Albion’s pump stations move roughly 1.4 to 1.5 million gallons of wastewater through the city’s sewer system each day. But the treatment plant receives 2.7 to 2.9 million gallons, almost double that amount. The difference, engineers say, is groundwater and likely river water seeping into aging clay pipes through thousands of cracked joints and deteriorating seams.
“We have at least a million gallons coming in that we have no idea where it’s coming from,” said Public Works Director Jason Kern at the April 20 Albion City Council meeting.
Three separate underground systems run beneath every Albion street: water mains that bring clean drinking water in, sanitary sewer lines that carry wastewater out to the treatment plant, and storm sewer systems that handle rainwater runoff. When a road is reconstructed, engineers must evaluate all three before the pavement goes back down. The April 20 presentation focused on the sanitary sewer system, and what it found was not encouraging.

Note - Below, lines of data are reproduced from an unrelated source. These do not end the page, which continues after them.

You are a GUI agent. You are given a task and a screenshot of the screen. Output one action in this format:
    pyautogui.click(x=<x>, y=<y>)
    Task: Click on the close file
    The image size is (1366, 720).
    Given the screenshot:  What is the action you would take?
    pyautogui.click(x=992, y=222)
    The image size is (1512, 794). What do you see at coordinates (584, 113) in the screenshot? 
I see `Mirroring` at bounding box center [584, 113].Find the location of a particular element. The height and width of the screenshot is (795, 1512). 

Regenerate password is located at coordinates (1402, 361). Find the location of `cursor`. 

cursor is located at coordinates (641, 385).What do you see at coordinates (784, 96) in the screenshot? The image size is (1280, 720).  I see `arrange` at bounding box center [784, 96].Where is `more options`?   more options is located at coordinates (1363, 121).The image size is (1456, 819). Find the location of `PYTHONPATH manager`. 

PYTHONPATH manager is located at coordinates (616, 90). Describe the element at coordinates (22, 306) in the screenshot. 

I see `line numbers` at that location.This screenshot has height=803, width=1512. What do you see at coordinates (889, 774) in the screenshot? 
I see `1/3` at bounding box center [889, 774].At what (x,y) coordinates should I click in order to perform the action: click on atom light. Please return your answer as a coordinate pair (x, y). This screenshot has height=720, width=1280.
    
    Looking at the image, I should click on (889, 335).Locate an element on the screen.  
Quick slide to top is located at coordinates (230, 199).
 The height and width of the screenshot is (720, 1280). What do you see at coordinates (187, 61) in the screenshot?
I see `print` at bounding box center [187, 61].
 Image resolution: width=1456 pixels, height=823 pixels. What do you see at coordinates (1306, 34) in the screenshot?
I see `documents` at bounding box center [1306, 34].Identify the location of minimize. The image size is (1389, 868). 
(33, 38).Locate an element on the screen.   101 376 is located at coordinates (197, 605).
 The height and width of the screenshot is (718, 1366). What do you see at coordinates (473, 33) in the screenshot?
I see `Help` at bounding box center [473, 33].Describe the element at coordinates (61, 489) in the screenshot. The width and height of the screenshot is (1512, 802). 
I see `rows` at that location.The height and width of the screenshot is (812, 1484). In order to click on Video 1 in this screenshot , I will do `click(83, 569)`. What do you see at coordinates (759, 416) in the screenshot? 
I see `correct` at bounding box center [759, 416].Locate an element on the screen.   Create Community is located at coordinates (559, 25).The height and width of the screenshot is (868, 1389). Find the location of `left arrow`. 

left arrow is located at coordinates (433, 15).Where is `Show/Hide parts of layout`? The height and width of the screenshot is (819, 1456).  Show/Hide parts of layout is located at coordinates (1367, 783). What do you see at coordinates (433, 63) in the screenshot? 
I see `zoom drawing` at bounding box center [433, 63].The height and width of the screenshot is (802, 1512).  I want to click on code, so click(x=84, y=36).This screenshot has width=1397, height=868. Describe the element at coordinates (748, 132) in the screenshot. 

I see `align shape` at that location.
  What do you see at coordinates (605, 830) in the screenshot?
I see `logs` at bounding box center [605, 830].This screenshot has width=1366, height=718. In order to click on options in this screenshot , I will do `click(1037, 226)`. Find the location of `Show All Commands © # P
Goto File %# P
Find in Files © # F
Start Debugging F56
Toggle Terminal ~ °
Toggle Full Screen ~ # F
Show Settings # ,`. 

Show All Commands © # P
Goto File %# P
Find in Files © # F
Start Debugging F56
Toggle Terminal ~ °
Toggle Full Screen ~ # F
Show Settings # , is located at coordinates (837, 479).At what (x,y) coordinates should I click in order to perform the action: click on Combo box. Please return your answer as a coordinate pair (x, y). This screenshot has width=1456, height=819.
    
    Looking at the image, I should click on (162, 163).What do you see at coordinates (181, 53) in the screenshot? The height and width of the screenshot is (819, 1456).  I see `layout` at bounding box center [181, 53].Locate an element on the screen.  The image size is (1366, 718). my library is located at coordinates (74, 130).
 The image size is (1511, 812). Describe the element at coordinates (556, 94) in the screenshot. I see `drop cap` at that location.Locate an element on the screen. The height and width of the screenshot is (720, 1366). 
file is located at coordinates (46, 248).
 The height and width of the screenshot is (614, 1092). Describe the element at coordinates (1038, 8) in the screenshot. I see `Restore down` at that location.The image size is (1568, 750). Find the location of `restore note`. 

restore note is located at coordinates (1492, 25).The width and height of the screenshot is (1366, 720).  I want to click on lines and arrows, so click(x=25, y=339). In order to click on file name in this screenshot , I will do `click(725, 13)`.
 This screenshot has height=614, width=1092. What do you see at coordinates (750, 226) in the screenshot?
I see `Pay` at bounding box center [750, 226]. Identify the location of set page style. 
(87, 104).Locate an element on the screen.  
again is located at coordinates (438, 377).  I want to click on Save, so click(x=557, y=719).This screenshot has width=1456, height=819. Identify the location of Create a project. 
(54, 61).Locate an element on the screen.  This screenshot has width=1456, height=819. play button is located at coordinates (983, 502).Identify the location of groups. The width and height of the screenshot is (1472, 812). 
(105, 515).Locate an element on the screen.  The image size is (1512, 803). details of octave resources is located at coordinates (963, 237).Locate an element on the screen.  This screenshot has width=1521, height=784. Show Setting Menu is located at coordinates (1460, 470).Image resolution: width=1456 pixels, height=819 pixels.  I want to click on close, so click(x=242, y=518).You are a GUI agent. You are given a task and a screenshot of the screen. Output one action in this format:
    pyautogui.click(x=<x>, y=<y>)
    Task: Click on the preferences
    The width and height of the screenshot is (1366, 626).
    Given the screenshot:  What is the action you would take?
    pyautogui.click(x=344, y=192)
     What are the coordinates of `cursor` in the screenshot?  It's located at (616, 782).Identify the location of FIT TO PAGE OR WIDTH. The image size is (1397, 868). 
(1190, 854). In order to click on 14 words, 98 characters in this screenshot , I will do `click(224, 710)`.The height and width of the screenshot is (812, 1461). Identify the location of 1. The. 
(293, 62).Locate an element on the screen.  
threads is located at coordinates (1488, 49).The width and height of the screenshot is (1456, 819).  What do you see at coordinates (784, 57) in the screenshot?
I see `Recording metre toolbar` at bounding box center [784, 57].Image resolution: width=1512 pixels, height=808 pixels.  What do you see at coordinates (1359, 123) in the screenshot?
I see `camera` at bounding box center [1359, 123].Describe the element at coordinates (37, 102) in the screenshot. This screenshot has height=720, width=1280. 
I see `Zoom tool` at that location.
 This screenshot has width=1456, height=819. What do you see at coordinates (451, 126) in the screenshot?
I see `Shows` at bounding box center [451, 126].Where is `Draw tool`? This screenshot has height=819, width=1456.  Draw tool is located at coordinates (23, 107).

Mickey Bittner, P.E., of Wightman has worked on Albion infrastructure projects for many years, presenting at town halls, city council meetings, and offering to speak with anyone who wants to understand the condition of the city’s underground systems. He explained the likely cause of the excess flow. Much of Albion’s sewer system is clay pipe installed in six-foot sections, meaning a joint every six feet, for miles. “It’s old, it’s brittle,” Bittner said. Low-lying areas near the Kalamazoo River are prime suspects for groundwater infiltration, he added.
The connection between the river corridor and Albion’s underground systems runs deeper than most residents realize. The Marshall sandstone aquifer underlies low-lying areas near the river just two to three feet below the surface and is highly vulnerable to runoff from storm sewers and surface pollution, according to an Albion College geologist who spoke at a March 2026 community town hall on the Kalamazoo River corridor. A historic artesian well at Victory Park Spring, once a favorite spot for residents to draw fresh drinking water, sits directly above that aquifer. A sign posted by the Michigan Department of Public Health now warns that the water is unsafe for drinking or domestic use.